The LDAP provider settings are full of combinations to change how the LDAP provider behaves. Can you provide your configuration?

[yanxch]

We have an OpenLDAP proxy in front of an Active Directory (with 3 Pods). It's not in our ownership so I don't know much about the configuration of the LDAP itself.

KC Settings:

• Vendor: Active Directory
• Use Truststore SPI: ldapsOnly
• Connection Pooling: On
• Connection Timeout: 35000
• Bind type: simple
• Edit Mode: UNSYNCED
• Search Scope: Subtree
• Pagination: On
• Import Users: On
• Sync Registrations: Off
• Batch Size: 100
• Periodic changed users sync
• Changed users sync period: 86400
• Cache Policy: DEFAULT
• No Advanced Settings

@pedroigor imo it's like chasing a ghost, and I was fine that you closed this issue. I'll prepare a PR for #34764.

1. Maybe we can find a way to log the LDAP responses (I have not looked into this yet)

2. This is a totally different idea: Would it be feasible to create an option to delete an invalid user after a given amount of time?

[pedroigor]

@yanxch Awesome!
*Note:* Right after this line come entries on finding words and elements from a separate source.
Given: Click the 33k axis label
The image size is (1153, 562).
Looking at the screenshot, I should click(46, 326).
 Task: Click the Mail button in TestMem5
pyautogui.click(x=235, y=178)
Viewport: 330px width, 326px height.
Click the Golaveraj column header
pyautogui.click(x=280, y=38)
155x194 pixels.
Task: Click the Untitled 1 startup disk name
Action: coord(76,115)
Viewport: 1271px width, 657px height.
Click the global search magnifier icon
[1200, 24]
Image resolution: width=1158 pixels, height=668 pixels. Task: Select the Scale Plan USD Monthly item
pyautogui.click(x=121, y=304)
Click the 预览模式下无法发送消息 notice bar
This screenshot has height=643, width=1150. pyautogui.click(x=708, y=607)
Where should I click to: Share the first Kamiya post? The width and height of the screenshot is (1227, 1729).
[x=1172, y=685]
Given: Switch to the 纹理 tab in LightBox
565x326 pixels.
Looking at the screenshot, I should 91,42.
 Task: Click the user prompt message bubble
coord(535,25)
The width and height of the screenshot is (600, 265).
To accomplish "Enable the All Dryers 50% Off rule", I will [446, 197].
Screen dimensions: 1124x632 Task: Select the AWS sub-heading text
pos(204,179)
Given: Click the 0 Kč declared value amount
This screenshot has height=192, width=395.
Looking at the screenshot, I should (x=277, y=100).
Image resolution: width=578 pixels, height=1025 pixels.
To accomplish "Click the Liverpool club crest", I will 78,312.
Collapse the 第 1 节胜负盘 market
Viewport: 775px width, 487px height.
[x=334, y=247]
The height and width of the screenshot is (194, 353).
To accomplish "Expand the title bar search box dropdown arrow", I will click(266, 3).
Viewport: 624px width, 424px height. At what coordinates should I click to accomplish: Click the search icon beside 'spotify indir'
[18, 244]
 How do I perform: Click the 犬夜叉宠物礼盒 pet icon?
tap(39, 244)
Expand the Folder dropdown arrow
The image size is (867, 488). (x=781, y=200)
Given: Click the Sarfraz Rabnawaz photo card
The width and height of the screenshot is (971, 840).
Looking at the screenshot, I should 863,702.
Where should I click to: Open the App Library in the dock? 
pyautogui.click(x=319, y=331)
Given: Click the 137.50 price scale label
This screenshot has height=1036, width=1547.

Thanks for your time on https://github.com/keycloak/keycloak/issues/34764.

1. Maybe we can find a way to log the LDAP responses (I have not looked into this yet)
2. This is a totally different idea: Would it be feasible to create an option to delete an invalid user after a given amount of time?

I'm not sure about both. IMO, we can start with your changes to avoid removing users when they can not be queries in LDAP. I'm afraid we can end up with lot of settings if we don't think more about the use cases where you want to handle invalid users/queries from LDAP.

I also agree we can close this issue because we can't do much but start with your proposal in https://github.com/keycloak/keycloak/issues/34764.

[keycloak-github-bot[bot]]

Thanks for reporting this issue. However, after review this is not considered a valid issue, or has been recently resolved.

As the issue is not valid it will be automatically closed.